(Task goal): A faithful, complete copy of the entries below is required, with images removed.

(Data for processing):
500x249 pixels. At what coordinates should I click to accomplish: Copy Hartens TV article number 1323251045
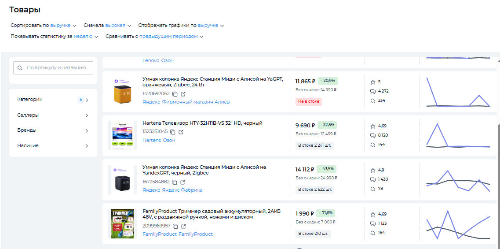coord(173,132)
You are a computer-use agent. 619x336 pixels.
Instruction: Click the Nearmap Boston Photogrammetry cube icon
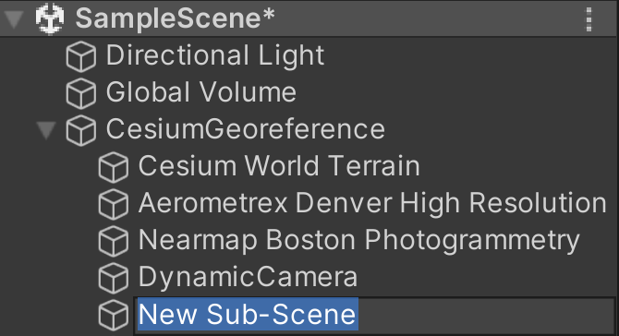click(x=114, y=241)
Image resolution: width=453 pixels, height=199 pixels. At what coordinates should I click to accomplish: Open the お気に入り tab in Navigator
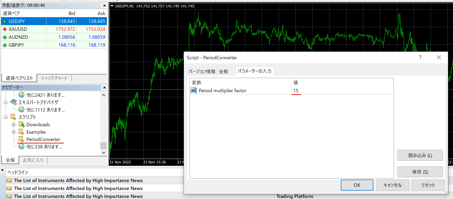[x=33, y=160]
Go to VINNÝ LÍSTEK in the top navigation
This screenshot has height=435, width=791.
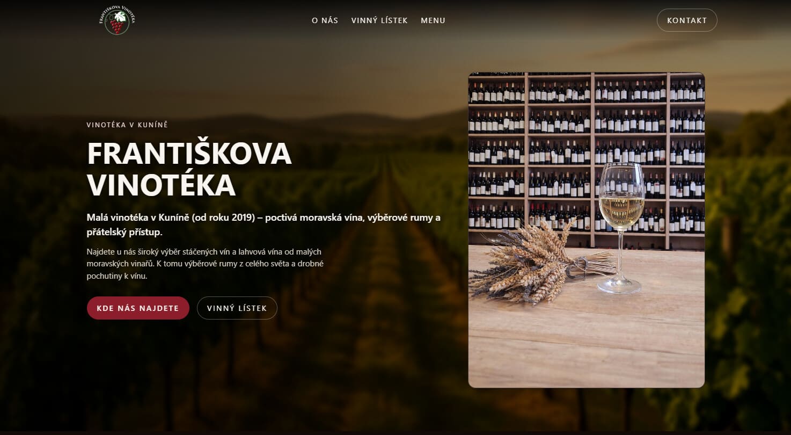pos(379,20)
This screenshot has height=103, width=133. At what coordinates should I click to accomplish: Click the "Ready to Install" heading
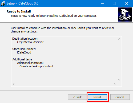(19, 11)
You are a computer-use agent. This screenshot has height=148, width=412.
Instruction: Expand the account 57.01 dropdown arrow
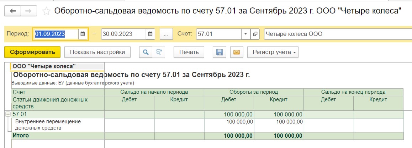[246, 34]
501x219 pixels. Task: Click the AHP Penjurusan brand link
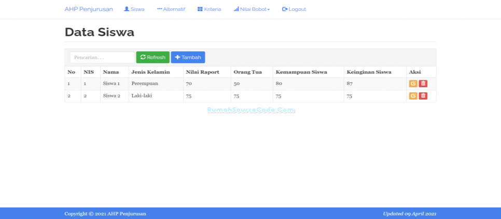pos(89,9)
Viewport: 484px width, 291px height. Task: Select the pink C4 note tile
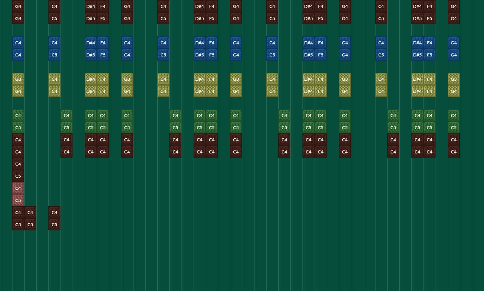[18, 188]
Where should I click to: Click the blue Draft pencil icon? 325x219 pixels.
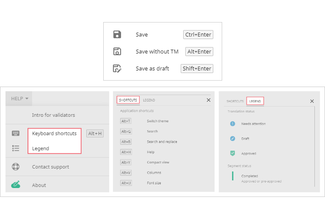point(232,139)
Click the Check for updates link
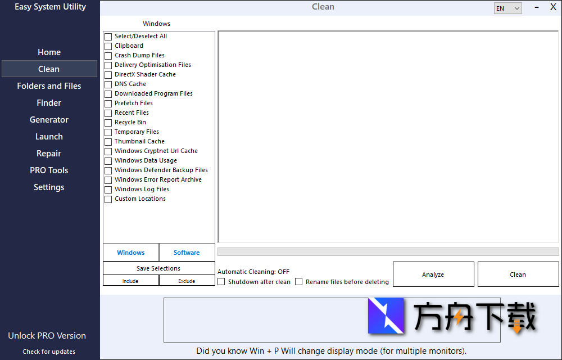The height and width of the screenshot is (360, 562). 49,351
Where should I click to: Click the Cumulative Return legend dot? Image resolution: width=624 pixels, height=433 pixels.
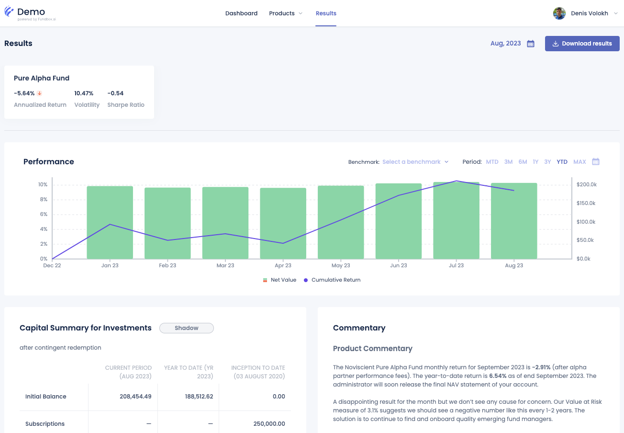point(306,280)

(Solution to this exercise):
500x249 pixels. At what coordinates should I click to accomplish: Copy Hartens TV article number 1323251045
coord(173,132)
You are a computer-use agent. 619x336 pixels.
Instruction: Click the Nearmap Boston Photogrammetry cube icon
click(x=114, y=241)
Image resolution: width=453 pixels, height=199 pixels. At what coordinates should I click to accomplish: Open the お気に入り tab in Navigator
[x=33, y=160]
Go to VINNÝ LÍSTEK in the top navigation
This screenshot has height=435, width=791.
pos(379,20)
This screenshot has height=103, width=133. At what coordinates should I click to accomplish: Click the "Ready to Install" heading
(19, 11)
You are a computer-use agent. This screenshot has height=148, width=412.
Instruction: Expand the account 57.01 dropdown arrow
[246, 34]
501x219 pixels. Task: Click the AHP Penjurusan brand link
pos(89,9)
Viewport: 484px width, 291px height. Task: Select the pink C4 note tile
[18, 188]
Where should I click to: Click the blue Draft pencil icon? 325x219 pixels.
point(232,139)
Click the Check for updates link
The height and width of the screenshot is (360, 562). 49,351
Where should I click to: Click the Cumulative Return legend dot? Image resolution: width=624 pixels, height=433 pixels.
point(306,280)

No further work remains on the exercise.